With the North Korean abduction issue, Japan, South Korea, and the United States should cooperate and make every effort to rescue the victims. I have been paying close attention to the abduction issue, as I repeatedly called for cooperation during my visit to Korea. Recently, I attended an international conference in Washington, DC, on the abduction issue. In addition to working closely with South Korea, which also has more than 500 abductees, to share information, Japan should step up its advocacy with other partners. Thus, in the name of protecting democracy, freedom, and humanitarianism, Japan should call upon the United States and international organizations to accelerate efforts to find a breakthrough in rescuing these victims.

In late August, I visited South Korea with eight young members of the Diet. The timing of the visit was challenging as a claim against a Japanese company for wartime labor compensation was working its way through the Korean legal system. Moreover, COVID-19 overseas travel restrictions and other similar issues continued to put pressure on bilateral relations. Nonetheless, we had to overcome these difficulties and conduct meetings with the Minister of Foreign Affairs of the Republic of Korea (ROK), members of the National Assembly of both parties, the Korean ambassador to Japan, university professors, and think-tank researchers.

The purpose of this visit to South Korea was to explore the possibility of improving Japan-ROK relations, which are said to be the worst since the normalization of diplomatic relations. Bilateral relations have reached a stalemate due to numerous diplomatic hurdles. Recent examples include the dissolution of previous agreements covering Korean claims of forced wartime labor and the Korean comfort women issue , a dispute over a ROK naval vessel acquiring a radar-lock on a Japanese Self-Defense Force aircraft , and the tightening of Japanese export control regulations on South Korea. A full-fledged summit between Japan and South Korea has not been held in more than a decade. A breakthrough in relations requires the next generation of political leaders to focus on future-oriented politics. Thus, we aim to foment improvement by actively engaging younger Korean and Japanese parliamentarians in bilateral diplomatic efforts. The complex relations between Japan and South Korea have overcome numerous crises through people-to-people connections between politicians.

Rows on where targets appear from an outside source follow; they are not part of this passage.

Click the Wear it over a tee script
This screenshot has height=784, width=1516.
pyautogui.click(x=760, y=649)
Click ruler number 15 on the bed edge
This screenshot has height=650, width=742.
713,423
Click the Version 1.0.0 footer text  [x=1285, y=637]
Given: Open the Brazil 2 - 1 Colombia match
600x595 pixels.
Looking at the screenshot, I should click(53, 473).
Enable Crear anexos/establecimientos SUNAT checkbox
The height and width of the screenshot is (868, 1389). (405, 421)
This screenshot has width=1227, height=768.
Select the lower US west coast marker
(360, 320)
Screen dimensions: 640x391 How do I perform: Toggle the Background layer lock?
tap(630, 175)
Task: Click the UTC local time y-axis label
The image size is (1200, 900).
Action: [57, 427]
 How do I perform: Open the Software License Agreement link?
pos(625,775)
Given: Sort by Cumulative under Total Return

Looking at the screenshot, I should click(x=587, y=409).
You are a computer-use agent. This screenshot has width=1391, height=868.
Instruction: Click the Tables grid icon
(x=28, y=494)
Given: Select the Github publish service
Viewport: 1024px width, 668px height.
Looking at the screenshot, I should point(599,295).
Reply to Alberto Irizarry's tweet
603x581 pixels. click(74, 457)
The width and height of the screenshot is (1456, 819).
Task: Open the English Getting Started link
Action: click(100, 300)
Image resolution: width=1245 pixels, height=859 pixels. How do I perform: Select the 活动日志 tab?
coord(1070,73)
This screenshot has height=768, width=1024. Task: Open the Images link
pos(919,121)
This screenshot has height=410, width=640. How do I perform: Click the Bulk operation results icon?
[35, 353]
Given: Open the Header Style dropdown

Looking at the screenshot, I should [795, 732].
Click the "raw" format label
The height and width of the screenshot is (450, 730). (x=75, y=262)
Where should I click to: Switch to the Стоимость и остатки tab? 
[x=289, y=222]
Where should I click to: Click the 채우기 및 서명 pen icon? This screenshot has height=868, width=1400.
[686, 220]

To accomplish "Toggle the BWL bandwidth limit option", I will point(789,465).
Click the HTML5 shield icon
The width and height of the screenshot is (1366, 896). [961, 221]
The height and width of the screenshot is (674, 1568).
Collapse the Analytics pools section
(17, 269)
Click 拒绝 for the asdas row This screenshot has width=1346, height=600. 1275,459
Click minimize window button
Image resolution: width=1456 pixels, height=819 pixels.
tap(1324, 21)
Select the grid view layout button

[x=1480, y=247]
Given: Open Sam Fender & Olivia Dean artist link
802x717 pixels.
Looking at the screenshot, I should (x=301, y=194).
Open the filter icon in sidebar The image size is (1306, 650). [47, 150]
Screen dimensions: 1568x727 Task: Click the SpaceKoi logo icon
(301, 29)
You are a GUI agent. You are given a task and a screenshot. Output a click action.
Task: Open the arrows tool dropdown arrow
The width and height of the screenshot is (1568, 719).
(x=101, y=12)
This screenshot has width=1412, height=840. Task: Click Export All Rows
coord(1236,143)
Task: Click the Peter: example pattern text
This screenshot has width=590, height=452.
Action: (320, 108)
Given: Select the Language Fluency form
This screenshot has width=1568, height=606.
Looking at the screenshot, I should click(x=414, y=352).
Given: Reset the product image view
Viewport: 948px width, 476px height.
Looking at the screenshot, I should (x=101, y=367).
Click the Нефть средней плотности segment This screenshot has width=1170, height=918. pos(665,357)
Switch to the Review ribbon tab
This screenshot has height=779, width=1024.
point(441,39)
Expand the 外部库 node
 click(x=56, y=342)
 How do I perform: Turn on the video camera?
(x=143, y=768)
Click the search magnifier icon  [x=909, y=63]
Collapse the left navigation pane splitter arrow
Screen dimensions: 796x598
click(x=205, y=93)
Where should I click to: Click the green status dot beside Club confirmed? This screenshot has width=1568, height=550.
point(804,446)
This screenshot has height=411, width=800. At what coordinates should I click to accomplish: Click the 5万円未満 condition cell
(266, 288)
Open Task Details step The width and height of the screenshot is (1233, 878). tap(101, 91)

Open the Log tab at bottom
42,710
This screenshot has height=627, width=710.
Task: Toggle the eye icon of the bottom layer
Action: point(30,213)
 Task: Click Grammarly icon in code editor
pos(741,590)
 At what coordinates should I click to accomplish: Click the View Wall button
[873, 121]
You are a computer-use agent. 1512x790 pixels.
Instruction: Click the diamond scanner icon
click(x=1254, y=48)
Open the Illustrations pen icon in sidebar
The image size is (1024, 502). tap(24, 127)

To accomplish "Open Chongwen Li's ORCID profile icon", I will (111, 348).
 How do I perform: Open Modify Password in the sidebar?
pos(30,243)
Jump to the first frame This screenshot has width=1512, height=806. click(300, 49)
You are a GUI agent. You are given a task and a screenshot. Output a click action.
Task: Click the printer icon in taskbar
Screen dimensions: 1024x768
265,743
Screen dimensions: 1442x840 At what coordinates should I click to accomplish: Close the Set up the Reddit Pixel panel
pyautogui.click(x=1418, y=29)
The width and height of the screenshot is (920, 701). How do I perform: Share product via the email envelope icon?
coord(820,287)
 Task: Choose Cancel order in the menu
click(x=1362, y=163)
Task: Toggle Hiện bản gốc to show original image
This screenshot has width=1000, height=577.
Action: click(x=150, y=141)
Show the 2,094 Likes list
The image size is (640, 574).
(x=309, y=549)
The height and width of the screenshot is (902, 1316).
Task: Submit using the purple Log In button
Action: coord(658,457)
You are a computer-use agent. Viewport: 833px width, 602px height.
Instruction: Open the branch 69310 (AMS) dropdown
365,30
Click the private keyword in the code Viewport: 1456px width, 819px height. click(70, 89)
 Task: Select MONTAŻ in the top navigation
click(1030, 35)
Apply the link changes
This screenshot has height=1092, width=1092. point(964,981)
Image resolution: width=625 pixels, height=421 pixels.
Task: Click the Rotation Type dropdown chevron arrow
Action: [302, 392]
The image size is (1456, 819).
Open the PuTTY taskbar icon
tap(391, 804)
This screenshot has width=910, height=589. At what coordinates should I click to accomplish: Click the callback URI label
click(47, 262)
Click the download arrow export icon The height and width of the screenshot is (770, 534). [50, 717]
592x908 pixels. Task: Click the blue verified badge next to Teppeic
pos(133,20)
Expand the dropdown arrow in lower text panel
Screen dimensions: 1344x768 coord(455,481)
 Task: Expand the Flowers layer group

I had many positive exchanges with young members of the Korean National Assembly on common issues such as security, climate change, renewable energy, over-centralization, and measures to address low fertility. Specifically, during this visit to South Korea, I realized the younger generation in Korea and Japan have the potential and the inclination to rebuild bilateral relations. As South Korea began to import Japanese pop culture in the late 1990s, those who reached adulthood after 1998 can often sympathize with popular topics such as dramas and animations from both countries. Thus, we, the next generation of legislators, are the key to guiding Japan-ROK relations into a better trajectory. We will continue to develop parliamentary diplomacy from a strategic perspective and make every effort to improve Japan-ROK relations for the peace and prosperity of Asia.